Speaking of nostalgia, Miss Gevinson is set to appear in the Gossip Girl reboot, premiering sometime this year on HBO Max. This juicy revamp will carry the same elements of our favorite teen dramas from the 2000’s, but with a twist. Think 20-somethings playing teenage high school students, with a grating overtone of “representation matters.” Here’s what we know: Gevinson plays cute Constance blonde named Kate Keller, while Canadian singer-songwriter Jordan Alexander plays Julien Calloway, rumored to be named after writer and beloved-by-STP influencer Caroline Calloway. Apart from the cast and basic plot, the new Gossip Girl is considered to be very “now” - Harper’s Bazaar harps (hehe) on the importance of diversity (reinforced by the cast haircuts), along with one key idea to ground the show- this time, we know who Gossip Girl is. Creator Josh Schwartz weaves millennial identity politics into the fabric of the new show, saying everyone will be Gossip Girl. Rather than coming from a single, mysterious blogger, Gossip Girl intel will be crowd-sourced from the Constance-St. Jude crew themselves. Elements of the OG Gossip Girl, such as the original costume designer, will make an appearance in this reboot, yet this time, the cast will be accessorized with a social media self-awareness that could only exist in this post-everything time. The new Constance dress code is formal(ism)-wear, sprinkled with a recontextualization that promises political correctness and the new season’s elevated Prada headbands.

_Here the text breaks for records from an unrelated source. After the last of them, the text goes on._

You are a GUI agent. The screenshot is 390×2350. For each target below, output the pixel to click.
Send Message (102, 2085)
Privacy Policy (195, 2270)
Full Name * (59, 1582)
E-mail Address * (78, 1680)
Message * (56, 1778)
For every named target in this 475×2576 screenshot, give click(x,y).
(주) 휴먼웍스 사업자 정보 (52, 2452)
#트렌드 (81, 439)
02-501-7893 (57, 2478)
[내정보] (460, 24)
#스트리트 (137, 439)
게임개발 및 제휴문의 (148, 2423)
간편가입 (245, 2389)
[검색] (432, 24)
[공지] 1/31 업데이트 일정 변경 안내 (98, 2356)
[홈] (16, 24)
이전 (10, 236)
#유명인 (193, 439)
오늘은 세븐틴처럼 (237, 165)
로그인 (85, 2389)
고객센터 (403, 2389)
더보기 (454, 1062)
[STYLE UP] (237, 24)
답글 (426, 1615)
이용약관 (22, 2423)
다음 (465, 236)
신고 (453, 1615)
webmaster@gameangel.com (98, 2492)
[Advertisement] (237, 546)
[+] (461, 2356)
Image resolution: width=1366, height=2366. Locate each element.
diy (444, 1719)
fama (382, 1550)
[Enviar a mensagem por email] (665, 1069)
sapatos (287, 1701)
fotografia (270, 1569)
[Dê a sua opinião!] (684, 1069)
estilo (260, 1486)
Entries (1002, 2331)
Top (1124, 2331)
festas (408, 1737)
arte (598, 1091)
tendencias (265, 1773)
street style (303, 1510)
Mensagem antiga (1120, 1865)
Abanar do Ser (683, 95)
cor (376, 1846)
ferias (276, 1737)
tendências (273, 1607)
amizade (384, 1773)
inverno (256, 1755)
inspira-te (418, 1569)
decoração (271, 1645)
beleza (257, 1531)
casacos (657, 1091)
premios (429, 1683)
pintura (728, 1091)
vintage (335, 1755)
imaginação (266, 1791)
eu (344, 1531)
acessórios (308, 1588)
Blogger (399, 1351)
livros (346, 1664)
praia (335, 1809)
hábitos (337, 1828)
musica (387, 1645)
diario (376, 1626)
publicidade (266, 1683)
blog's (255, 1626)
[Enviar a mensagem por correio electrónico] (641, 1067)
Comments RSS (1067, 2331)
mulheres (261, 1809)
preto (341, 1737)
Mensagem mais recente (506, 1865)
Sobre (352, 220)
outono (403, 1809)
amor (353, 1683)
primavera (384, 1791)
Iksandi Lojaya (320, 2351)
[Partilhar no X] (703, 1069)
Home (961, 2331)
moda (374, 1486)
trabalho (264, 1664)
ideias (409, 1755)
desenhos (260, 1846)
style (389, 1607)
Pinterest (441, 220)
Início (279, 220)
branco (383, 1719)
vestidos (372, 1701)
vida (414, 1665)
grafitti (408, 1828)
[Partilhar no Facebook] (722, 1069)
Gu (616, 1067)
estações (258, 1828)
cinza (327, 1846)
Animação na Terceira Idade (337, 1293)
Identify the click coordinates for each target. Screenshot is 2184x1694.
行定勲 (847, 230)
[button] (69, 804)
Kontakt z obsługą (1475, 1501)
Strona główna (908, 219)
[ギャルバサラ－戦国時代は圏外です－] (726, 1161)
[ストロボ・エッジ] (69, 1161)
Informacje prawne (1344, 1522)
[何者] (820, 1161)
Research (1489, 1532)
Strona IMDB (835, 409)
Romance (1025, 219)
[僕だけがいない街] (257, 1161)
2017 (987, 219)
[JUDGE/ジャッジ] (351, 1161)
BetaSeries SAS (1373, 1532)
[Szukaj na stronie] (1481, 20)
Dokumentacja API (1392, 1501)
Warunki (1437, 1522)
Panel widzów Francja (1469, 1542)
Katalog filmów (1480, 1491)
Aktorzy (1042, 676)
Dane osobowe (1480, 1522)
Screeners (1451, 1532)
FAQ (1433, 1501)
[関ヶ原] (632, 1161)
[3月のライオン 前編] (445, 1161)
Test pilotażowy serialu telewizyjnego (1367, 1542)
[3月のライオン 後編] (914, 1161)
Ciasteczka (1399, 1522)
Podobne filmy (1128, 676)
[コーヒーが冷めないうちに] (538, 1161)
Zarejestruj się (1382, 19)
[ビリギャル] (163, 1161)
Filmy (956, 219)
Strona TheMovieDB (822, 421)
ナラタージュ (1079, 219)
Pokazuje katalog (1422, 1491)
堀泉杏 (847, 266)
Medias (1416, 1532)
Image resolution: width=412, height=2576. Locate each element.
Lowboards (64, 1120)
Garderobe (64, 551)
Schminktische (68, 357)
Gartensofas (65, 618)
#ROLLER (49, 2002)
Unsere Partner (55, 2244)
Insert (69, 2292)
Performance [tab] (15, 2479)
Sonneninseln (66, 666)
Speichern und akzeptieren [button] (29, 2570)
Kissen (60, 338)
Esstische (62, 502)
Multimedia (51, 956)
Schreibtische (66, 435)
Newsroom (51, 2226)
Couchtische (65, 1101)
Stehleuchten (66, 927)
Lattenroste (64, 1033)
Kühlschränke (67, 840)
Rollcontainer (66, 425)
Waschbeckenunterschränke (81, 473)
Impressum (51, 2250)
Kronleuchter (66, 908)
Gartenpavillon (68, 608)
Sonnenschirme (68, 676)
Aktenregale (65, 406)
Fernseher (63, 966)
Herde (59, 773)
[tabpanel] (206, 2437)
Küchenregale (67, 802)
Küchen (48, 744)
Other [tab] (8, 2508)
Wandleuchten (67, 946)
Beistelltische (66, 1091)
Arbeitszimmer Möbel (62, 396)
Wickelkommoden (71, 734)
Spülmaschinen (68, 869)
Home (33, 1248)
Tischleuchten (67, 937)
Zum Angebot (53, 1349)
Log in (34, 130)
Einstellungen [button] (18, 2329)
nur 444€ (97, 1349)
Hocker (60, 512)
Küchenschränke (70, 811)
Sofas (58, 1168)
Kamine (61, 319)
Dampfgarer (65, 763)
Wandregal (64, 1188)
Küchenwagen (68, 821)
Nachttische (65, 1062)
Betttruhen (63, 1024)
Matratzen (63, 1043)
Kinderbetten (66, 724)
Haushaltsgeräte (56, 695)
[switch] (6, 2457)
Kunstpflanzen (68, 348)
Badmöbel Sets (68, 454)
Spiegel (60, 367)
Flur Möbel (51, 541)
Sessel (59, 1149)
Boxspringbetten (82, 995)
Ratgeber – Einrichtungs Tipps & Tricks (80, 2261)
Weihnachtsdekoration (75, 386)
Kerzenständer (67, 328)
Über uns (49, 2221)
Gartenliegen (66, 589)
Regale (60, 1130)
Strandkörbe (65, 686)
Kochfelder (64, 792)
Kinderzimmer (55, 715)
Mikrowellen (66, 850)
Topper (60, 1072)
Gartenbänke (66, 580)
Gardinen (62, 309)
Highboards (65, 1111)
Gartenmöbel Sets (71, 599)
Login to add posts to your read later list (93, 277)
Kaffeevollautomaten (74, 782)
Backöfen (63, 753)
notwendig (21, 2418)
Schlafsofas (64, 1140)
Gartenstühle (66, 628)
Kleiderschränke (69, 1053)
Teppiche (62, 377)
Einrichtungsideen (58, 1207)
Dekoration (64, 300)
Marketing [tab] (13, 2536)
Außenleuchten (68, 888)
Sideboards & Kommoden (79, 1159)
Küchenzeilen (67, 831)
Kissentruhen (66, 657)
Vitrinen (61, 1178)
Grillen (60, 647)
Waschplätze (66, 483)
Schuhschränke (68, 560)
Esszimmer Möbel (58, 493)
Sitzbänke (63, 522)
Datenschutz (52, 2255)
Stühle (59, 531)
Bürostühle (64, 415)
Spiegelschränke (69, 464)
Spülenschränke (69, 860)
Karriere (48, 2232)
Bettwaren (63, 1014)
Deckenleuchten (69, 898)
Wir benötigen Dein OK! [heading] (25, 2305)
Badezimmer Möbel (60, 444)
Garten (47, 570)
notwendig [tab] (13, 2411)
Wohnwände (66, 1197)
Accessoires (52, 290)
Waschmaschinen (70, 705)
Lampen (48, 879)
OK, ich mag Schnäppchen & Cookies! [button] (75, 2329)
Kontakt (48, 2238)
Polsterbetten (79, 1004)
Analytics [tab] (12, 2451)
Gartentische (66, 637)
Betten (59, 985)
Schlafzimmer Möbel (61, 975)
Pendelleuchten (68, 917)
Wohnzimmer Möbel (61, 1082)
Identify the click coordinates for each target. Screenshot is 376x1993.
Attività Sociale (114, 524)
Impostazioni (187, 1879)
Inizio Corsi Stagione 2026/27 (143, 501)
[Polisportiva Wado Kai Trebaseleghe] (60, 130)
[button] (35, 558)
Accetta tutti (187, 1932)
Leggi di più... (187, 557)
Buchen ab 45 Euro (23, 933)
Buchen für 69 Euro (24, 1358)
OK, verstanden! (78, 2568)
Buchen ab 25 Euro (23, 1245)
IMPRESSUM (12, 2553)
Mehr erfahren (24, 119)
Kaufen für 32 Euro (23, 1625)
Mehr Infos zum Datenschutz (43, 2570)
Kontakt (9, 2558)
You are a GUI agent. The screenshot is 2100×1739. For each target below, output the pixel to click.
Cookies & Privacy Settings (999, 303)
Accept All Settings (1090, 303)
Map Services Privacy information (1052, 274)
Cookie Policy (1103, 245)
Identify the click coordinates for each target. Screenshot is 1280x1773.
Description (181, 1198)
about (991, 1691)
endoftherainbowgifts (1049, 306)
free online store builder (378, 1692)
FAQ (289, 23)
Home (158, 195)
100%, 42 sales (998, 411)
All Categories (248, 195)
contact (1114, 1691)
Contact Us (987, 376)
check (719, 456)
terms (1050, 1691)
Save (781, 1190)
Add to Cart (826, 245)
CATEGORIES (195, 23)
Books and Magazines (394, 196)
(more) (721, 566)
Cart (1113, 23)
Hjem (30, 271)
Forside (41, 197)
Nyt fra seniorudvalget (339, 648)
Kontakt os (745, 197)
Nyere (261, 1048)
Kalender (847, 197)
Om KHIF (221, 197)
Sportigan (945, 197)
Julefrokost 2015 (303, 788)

Prada SS 2021 hair accessories are a formalist feat, and along with prophesizing the Sex in the City reboot, our renewed appreciation for Prada accessories can be linked back to our DNA memory of the outfit Carrie Bradshaw accessorized with the OG Prada headband back in the aughts. If the current obsession with early 2000s trends isn’t empirical evidence for our social disposition for what the Walter Robinson article described as a “simulacrum of originality,” then what is? HBO Max recently announced that Sex and the City is getting a facelift, sans Kim Cattrall. Since this news dropped last December, the rumor mill has been churning - what will come of the iconic Samantha Jones? Will her breast cancer relapse? Cattrall and Parker are alleged frenemies- will there be a fictional falling out between her, Carrie, Charlotte, and Miranda? Will Catrall and Parker’s real life beef roam throughout the new Sex and the City, hungry for brains? All we have is past form and a basic understanding of postmodernism to guide us on this one. And if you’re sick of reboots, you can hold onto hope that the critics were right about Zombie formalism, and that mixing old form with new fashion will plummet ratings before talks of season renewals even hit the table.
Art imitates life, gossip anticipates time, and time imitates time, time and time again. What has happened before will happen again, inspired by how it happens now. When it comes to reboots of iconic shows, regurgitation of gossip and rumors, and readjustments throughout the executive branch of power, everything becomes and is becoming more and more self-referential.